As he memorably put it in the BBC’s excellent ‘Jazz Britannia’ doc, ‘I would add different notes in the scale the way Sonny Rollins did and people would say, “No man, we don’t want that.” They were saying to me, “If you’re black and you want to play jazz in this country, you’d better go and live somewhere else!”’
But all that changed when he caught US trumpeter Wynton Marsalis on TV one afternoon. Marsalis’s professionalism and dynamism were a revelation to Pine (not to mention his youthfulness); if Marsalis could bring jazz to a wide audience, he could too.
A period of intense woodshedding paid off – soon Courtney was guesting with Art Blakey’s Jazz Messengers and The Charlie Watts Big Band, blowing all over the ‘Angel Heart‘ soundtrack and blowing people away with his solos in Gary Crosby’s groundbreaking Jazz Warriors and Jazz Jamaica groups.

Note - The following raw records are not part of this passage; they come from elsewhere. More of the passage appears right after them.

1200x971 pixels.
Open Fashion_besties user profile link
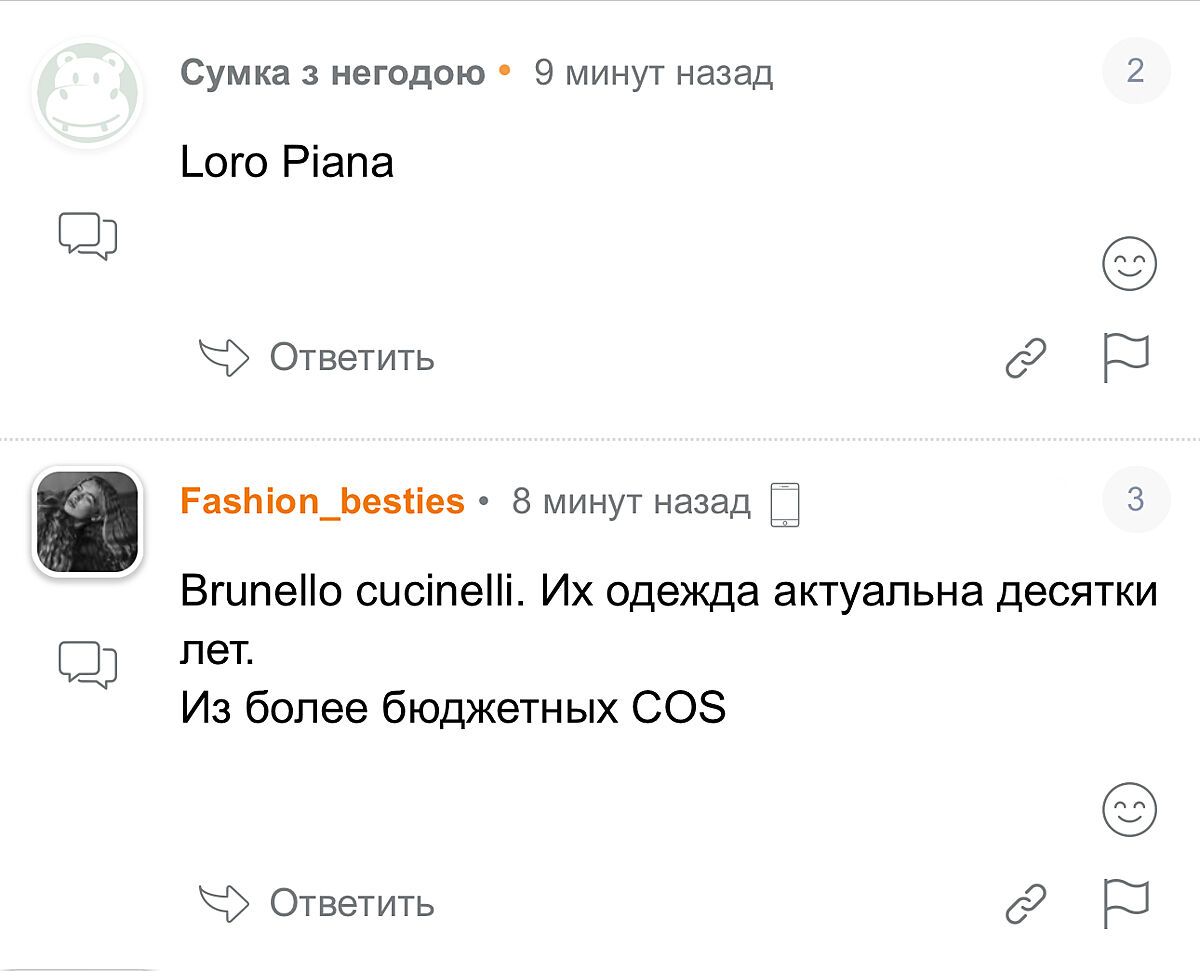click(322, 501)
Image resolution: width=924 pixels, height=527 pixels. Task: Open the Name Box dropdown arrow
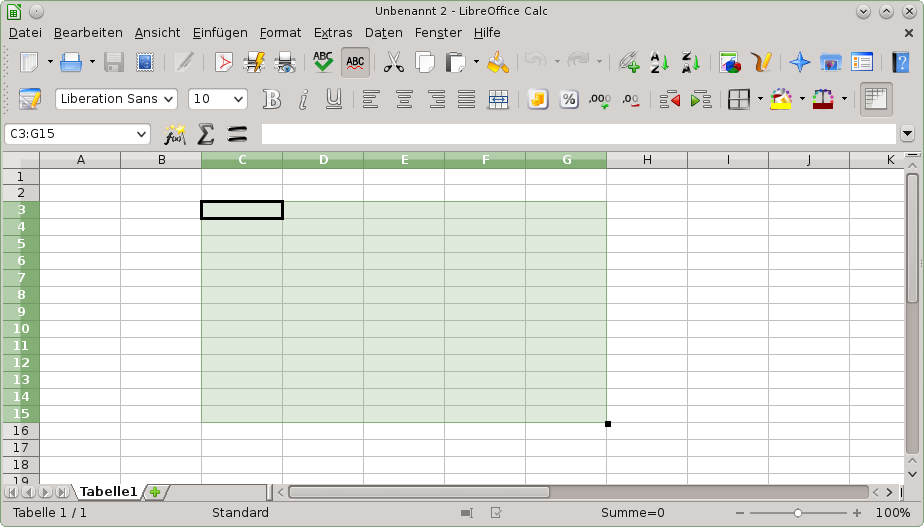(x=141, y=134)
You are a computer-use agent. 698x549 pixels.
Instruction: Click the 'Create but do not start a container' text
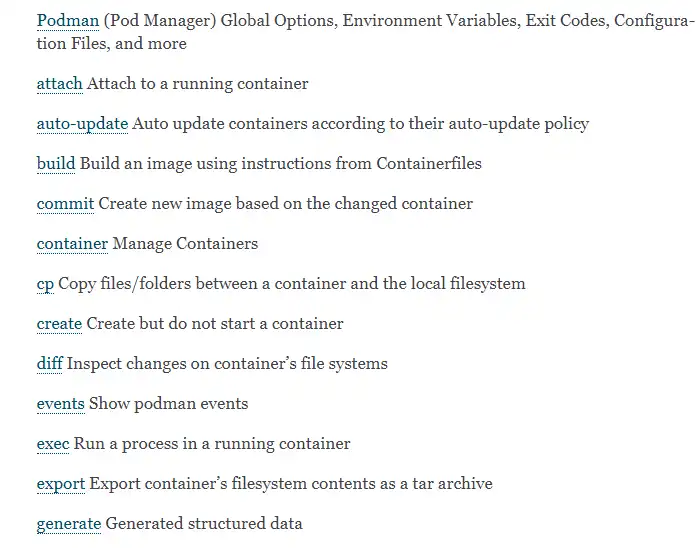(215, 324)
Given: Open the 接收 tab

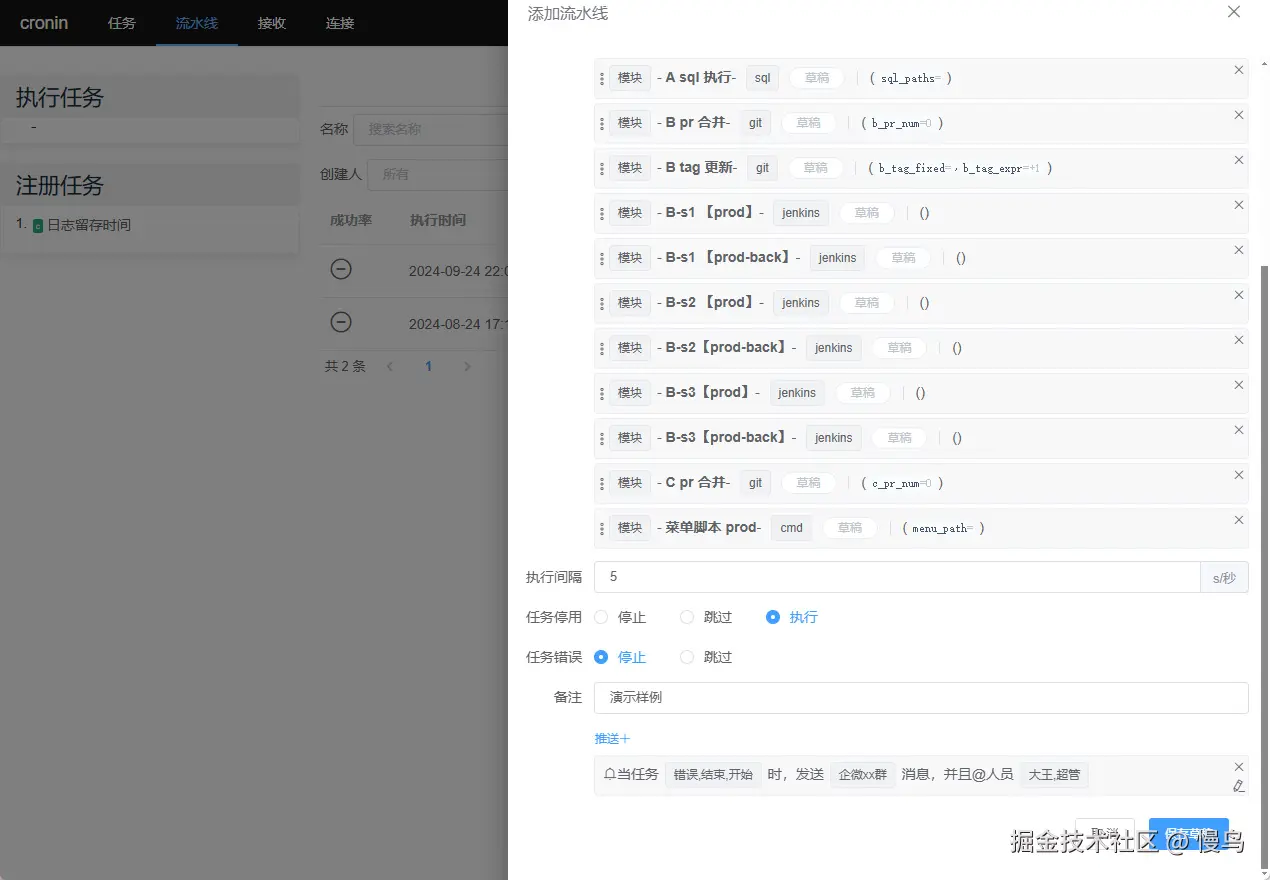Looking at the screenshot, I should click(271, 22).
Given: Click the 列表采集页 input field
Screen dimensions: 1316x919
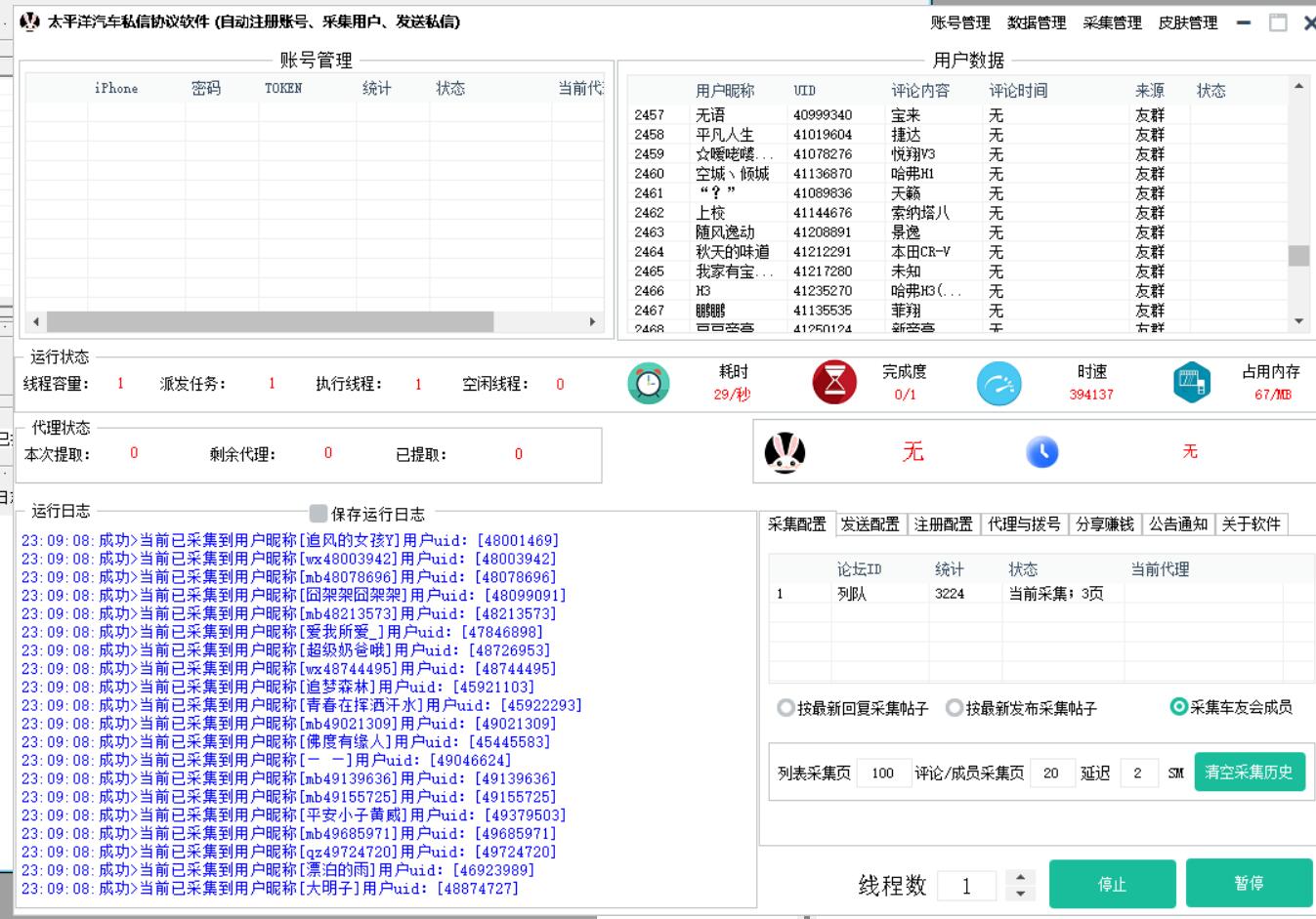Looking at the screenshot, I should click(x=883, y=773).
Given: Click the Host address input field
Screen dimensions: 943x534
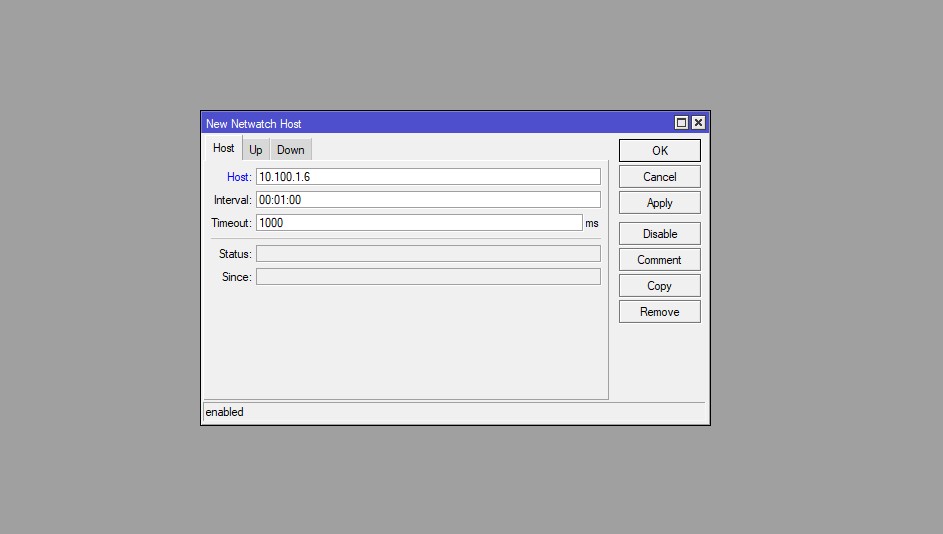Looking at the screenshot, I should [428, 177].
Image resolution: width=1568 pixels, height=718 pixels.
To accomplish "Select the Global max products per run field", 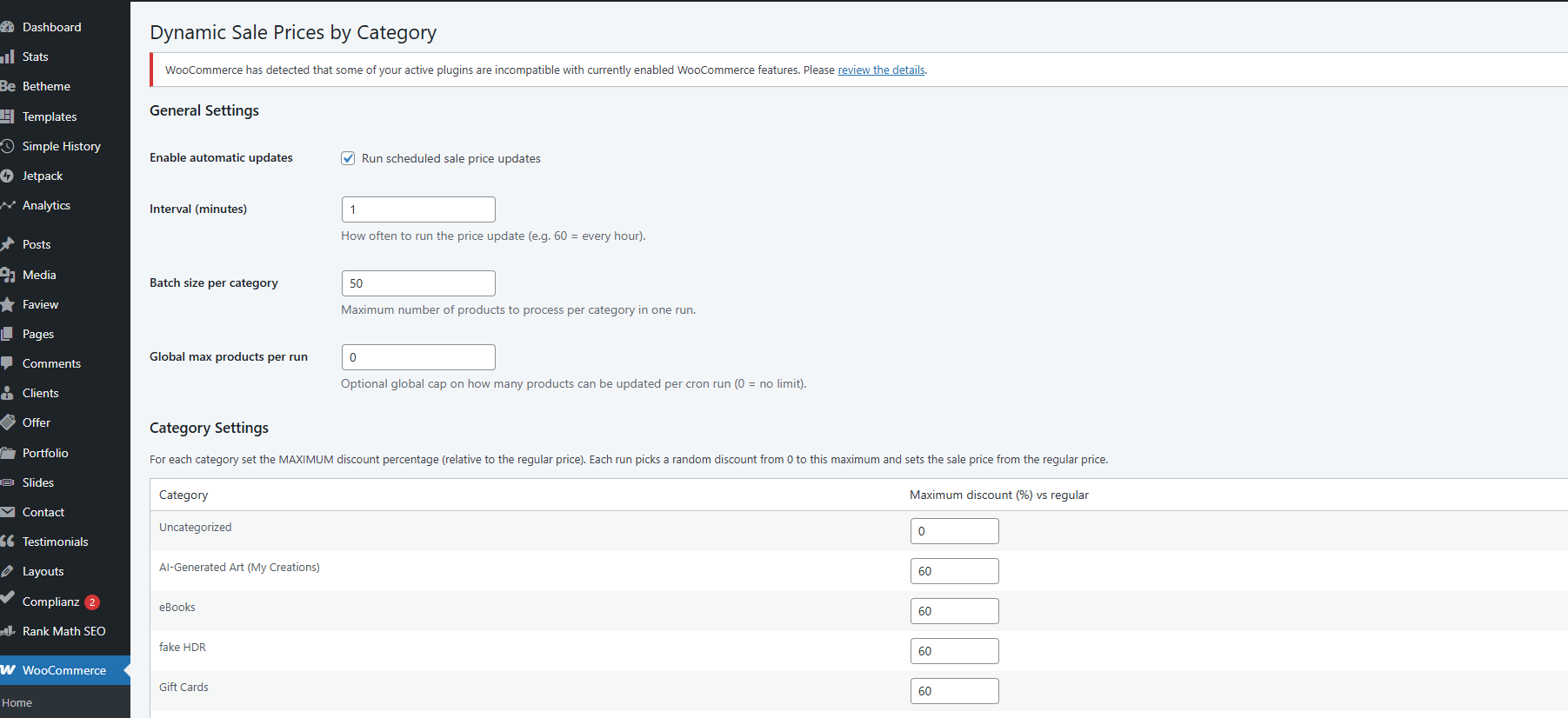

Island Records came calling, and Journey To The Urge Within made the Top 40 in the UK, an almost-unheard-of state of affairs for a jazz album. This writer fondly remembers the day when, on opening the NME, he unexpectedly found Pine and Miles Davis sharing the album chart. Happy days.
8 thoughts on “Courtney Pine’s Journey To The Urge Within: 30 Years Old Today”
I have Pine’s first few albums, courtesy of working at Atlantic Records in the late-80s when they had a distribution deal with Island. Haven’t played them in at least two decades but I remember enjoying them a lot back in the day and will give them a spin soon thanks to this post.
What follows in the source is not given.